There are not a lot of big step-changes in solar technology, but silicon carbide (SiC) could be one of these. The material holds promise for inverters, by allowing for smaller chips with greater power density as well offering a greater switching frequency, meaning fewer of the “passive elements” that make inverters big, bulky and more expensive.
And last week silicon carbide got a big boost when the company that pioneered industrial production of SiC announced plans to invest up to $1 billion to build an automated silicon carbide fab and “materials mega-factory” at its headquarters in Durham, North Carolina.
Cree says that the new factory will enable an increase up to 30x in its capacity to make silicon carbide by the time it is online in 2024, versus the company’s production in Q1 of 2017. It could also speed the move to 200 mm wafers, up from 150 mm, although initially the factory will put out 150 mm wafers.
Specifically, Cree plans to invest $450 million in its North Fab, $450 million in the adjacent megafactory, and $100 million in other investments related to the business. It also notes that by using mostly refurbished tools, it will be able to build the new fab at 1/3 the cost of a factory using entirely new tools.

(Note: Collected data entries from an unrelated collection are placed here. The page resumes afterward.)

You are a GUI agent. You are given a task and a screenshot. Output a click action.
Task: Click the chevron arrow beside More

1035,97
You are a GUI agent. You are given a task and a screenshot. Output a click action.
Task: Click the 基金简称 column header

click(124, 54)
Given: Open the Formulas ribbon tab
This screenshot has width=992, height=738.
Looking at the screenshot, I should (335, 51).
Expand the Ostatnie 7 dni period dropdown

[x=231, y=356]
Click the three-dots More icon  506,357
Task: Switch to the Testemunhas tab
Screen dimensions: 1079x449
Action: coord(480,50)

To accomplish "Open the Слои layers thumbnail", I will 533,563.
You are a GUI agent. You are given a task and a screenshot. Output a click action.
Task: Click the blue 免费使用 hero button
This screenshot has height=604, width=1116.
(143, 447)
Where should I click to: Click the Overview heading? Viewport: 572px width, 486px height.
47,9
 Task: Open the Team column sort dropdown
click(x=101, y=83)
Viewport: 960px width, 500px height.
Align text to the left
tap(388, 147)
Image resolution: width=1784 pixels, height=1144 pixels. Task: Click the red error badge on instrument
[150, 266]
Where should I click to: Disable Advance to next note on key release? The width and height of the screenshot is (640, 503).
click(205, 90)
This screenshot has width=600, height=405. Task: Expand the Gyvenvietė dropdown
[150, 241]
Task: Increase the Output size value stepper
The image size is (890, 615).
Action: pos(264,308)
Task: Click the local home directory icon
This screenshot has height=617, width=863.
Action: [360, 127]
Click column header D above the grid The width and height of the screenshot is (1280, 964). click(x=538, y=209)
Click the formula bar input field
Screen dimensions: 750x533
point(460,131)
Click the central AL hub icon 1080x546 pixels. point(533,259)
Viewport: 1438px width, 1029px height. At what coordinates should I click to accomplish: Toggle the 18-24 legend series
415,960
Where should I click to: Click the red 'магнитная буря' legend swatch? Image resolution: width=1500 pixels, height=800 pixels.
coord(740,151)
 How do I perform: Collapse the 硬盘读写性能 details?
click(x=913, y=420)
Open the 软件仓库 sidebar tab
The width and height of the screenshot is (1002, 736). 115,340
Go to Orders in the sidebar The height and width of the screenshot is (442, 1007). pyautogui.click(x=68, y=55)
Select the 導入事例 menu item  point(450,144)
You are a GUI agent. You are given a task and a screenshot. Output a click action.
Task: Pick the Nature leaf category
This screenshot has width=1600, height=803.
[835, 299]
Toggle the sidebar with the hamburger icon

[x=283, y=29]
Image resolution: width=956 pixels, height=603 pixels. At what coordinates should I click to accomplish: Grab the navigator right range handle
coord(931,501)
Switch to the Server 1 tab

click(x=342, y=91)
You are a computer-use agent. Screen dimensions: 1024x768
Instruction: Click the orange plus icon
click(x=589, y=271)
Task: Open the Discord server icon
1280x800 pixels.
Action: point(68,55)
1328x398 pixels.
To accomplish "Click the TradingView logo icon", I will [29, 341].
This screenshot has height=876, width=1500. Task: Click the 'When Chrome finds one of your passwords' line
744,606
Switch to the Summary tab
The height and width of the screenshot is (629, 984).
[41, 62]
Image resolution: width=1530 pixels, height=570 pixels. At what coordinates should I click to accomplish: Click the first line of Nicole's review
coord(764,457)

EVs, 5G networks and inverters
It’s not clear exactly which markets Cree is targeting with its new production, and inverters are not the only application which would benefit from SiC. The company mentions solutions to extend the range and reduce charge times for EVs, as well as supporting the rollout of 5G networks globally.
Simon Price, the head of research at Exawatt, says that while inverters were the main market for SiC semiconductors a year or two ago, that this how now switched to EVs, with the Tesla Model 3 driving demand.
“This is in part due to the far higher overall material requirement (an EV is a device hog) but also because the value proposition for SiC is so strong in EV applications, where size, weight, performance and conversion efficiency are all critical,” Price told pv magazine.
Price estimates that SiC components can add 5-10% to the range of an EV. “As SiC prices fall, we expect SiC to gradually become the dominant semiconductor material used in EV powertrains,” states Price.
He also says that while inverters could “absolutely” be a market for the output of this new factory, that the EV market is currently higher value. However, if SiC for inverters ended up benefitting from the technology development and economies of scale driven by EV applications, this would not be the first time that EVs have accelerated the adoption of a material beneficial to the solar industry. Both cost reductions and technology improvements in lithium-ion batteries have also been driven by the growing EV industry.
A U.S. materials industry?
And while lithium, cobalt, graphite and other materials for the EV market have been dominated by China, SiC is a material whose production is booming in the United States.
Cree’s move to scale its SiC production follows on the launch of an SiC fab by GT Advanced Technologies in New Hampshire last year, and Danfoss has also built a factory in collaboration with State University of New York (SUNY) – although the last news we heard about this collaboration was GE pulling out in late 2017.
However, unlike GT which so far only makes the material, and Danfoss which only makes electronic components using SiC material, Cree makes both SiC material and components.
Simon Price of Exawatt says that due to Cree, the United States is a leader in SiC production, although European and Japanese companies are also active. “China is working aggressively to grow SiC material capacity, but is currently further behind technologically,” notes Price.
And the larger market is booming. The problem so far with SiC appears to be largely that supply has not been able to keep up with demand, due to the difficulty in fabricating the material. But with technology improving and the EV market starting to take off, Price says this is driving the scale of output.